Jay T. Flatley, 53, has served as our President, Chief
Executive Officer and a director since October 1999. Prior to
joining Illumina, Mr. Flatley was co-founder, President,
Chief Executive Officer and a director of Molecular Dynamics, a
life sciences company, from May 1994 to September 1999. He
served in various other positions with that company from 1987 to
1994. From 1985 to 1987, Mr. Flatley was Vice President of
Engineering and Vice President of Strategic Planning at Plexus
Computers, a UNIX computer company. Mr. Flatley also serves
as a director at GenVault. Mr. Flatley holds a B.A. in
Economics from Claremont McKenna College and a B.S. and M.S. in
Industrial Engineering from Stanford University.
William H. Rastetter, Ph.D., 58, has been a director
since November 1998 and chairman of the board since January
2005. Dr. Rastetter retired as the Executive Chairman of
Biogen Idec Inc., a biopharmaceutical company, at the end of
2005, and had served in this position since the merger of
Biogen, Inc. and IDEC Pharmaceuticals Corporation in November
2003. He served as Chief Executive Officer of IDEC
Pharmaceuticals, a biotechnology company, from December 1986
through November 2003 and as chairman of the board of directors
from May 1996 to November 2003. Additionally, he served as
President of IDEC Pharmaceuticals from 1986 to 2002, and as
Chief Financial Officer from 1988 to 1993. From 1982 to 1986,
Dr. Rastetter served in various positions at Genentech,
Inc., a biotechnology company, and previously he was an
associate professor at the Massachusetts Institute of
Technology. Dr. Rastetter holds a S.B. in Chemistry from
the Massachusetts Institute of Technology and received his M.A.

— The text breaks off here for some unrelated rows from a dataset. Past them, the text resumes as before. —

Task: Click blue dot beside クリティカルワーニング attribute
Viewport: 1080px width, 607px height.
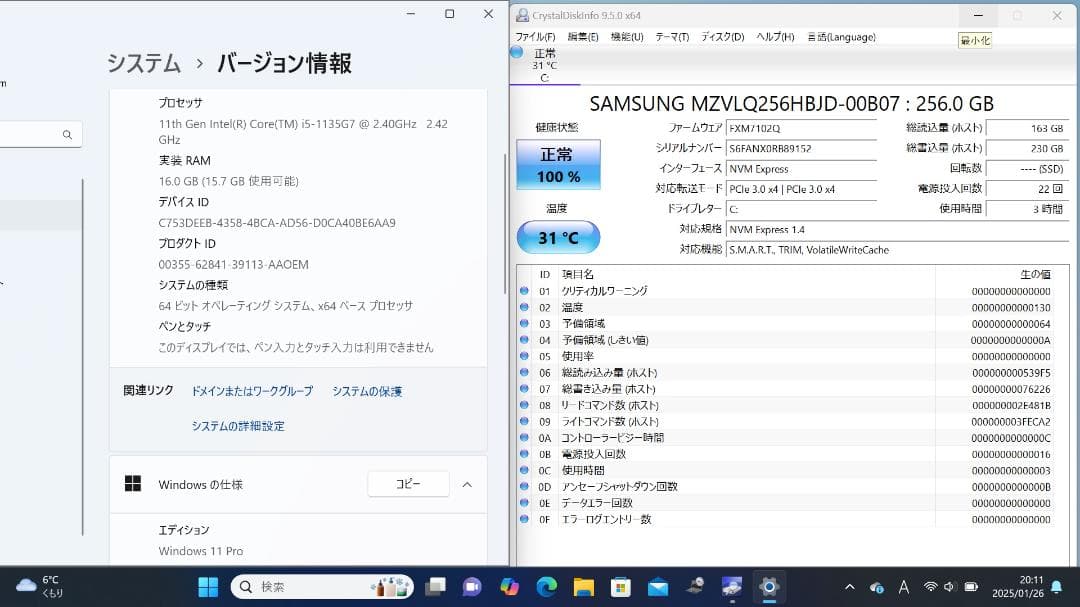Action: [525, 290]
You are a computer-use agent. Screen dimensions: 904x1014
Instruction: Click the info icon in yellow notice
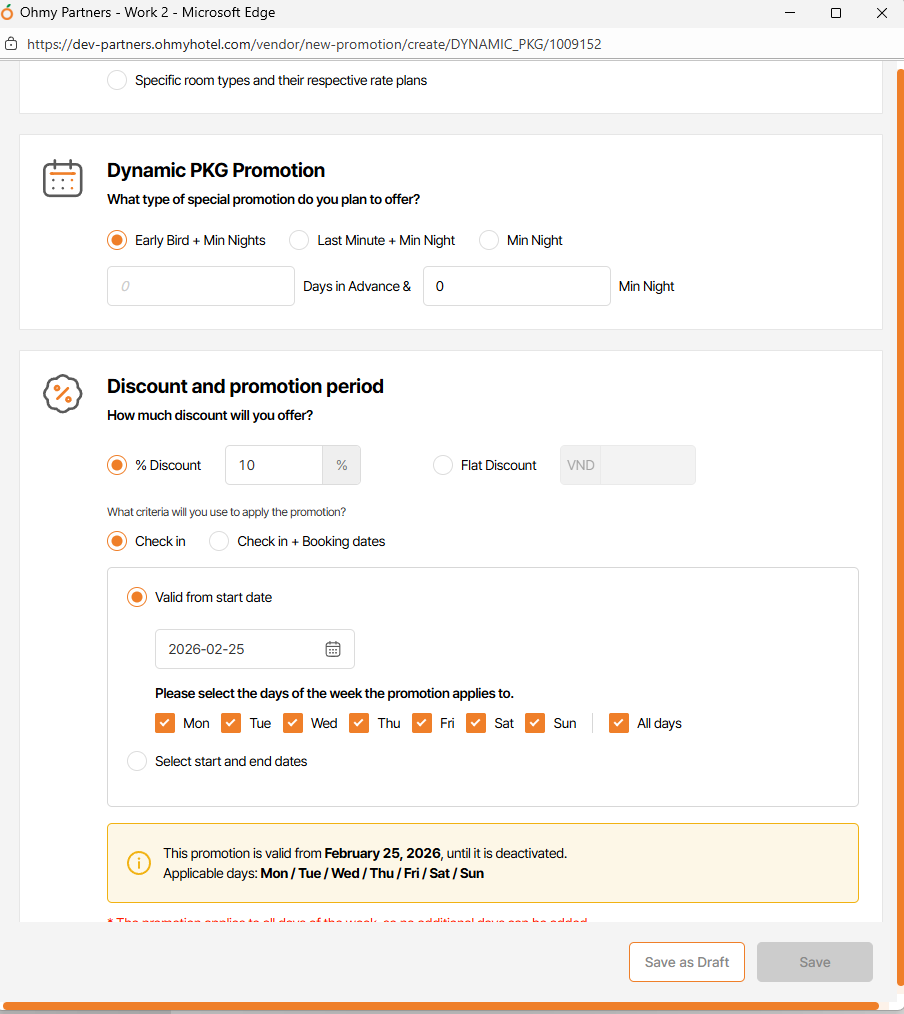(138, 863)
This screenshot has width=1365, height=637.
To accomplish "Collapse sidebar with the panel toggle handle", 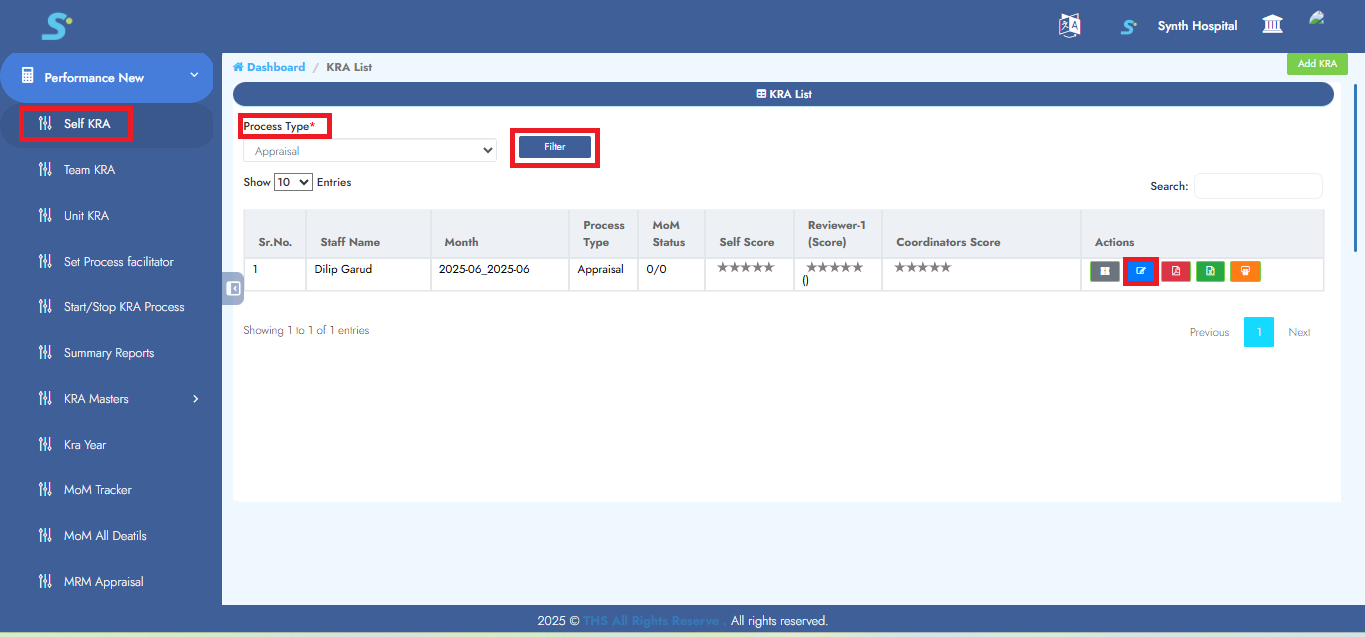I will [x=233, y=288].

and Ph.D. in Chemistry from Harvard University.
Continuing Directors for Term Ending Upon the 2007 Annual
Meeting of Stockholders
Paul Grint M.D., 48, has been a director since April
2005. Dr. Grint is currently Chief Medical Officer and Head
of Development at Kalypsys Inc., a biotechnology company. Prior
to joining Kalypsys, Dr. Grint was Senior Vice President
and Chief Medical Officer of Zephyr Sciences, Inc., a
biopharmaceutical company. He held similar positions at Pfizer,
a drug manufacturer, in La Jolla, California, IDEC
Pharmaceuticals, a biotechnology company, and Schering-Plough, a
drug manufacturer. He has more than 15 years of experience
in biologics and small molecule drug development, marked by the
successful development of numerous commercial products in the
fields of infectious disease, immunology and oncology.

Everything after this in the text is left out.